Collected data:
BEGIN

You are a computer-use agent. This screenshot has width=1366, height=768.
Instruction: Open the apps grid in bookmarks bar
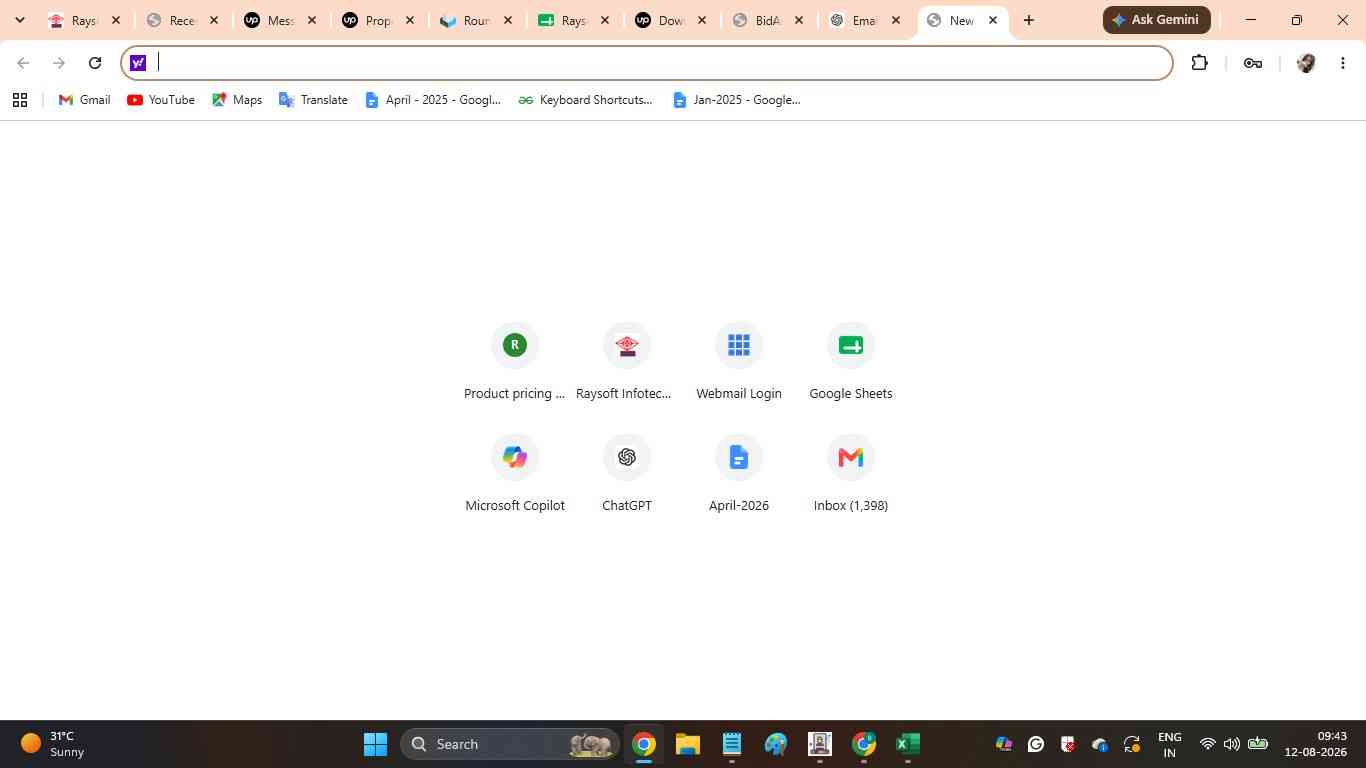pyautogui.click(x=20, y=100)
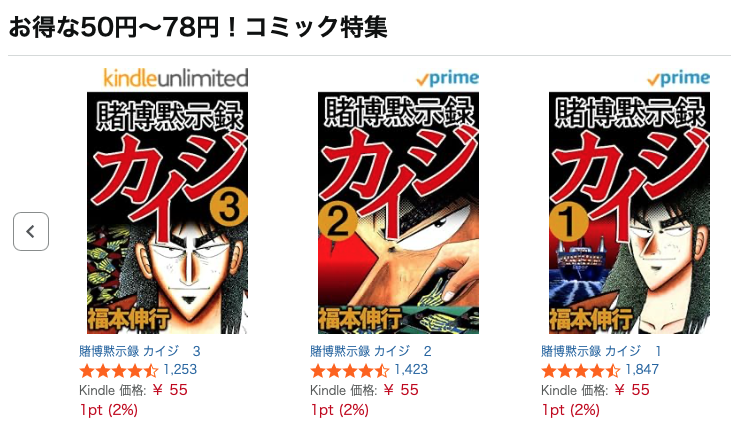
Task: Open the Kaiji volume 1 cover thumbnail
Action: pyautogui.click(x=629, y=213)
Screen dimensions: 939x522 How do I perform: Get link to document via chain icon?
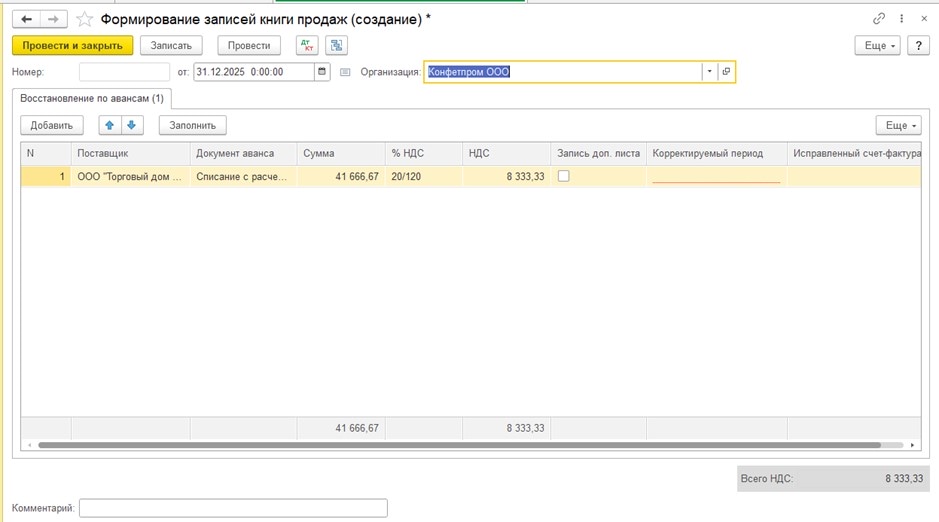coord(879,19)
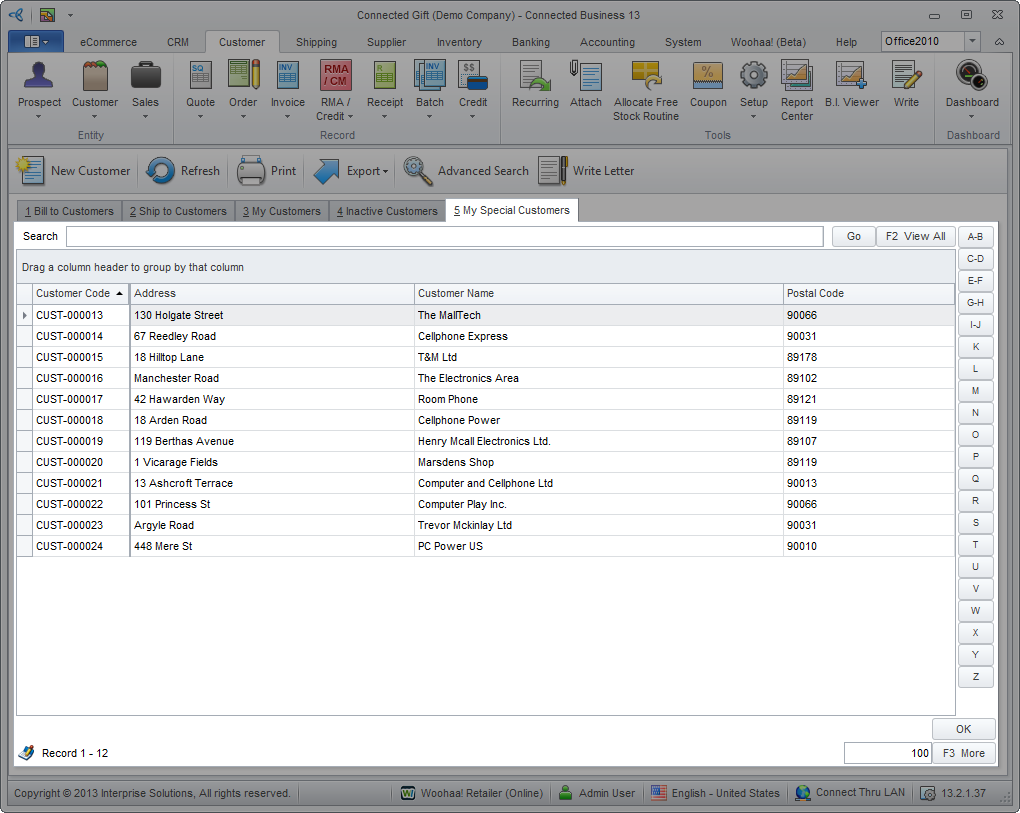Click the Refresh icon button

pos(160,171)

END

#### DIRECTIONS:
With the pictures removed, return each record above exactly as given.

#### TASK RESULT:
You are a computer-use agent. This screenshot has width=1366, height=768.
Instruction: Open the apps grid in bookmarks bar
pyautogui.click(x=20, y=100)
Task: Open the Kaiji volume 1 cover thumbnail
Action: pyautogui.click(x=629, y=213)
Screen dimensions: 939x522 How do I perform: Get link to document via chain icon?
coord(879,19)
Click the Refresh icon button

pos(160,171)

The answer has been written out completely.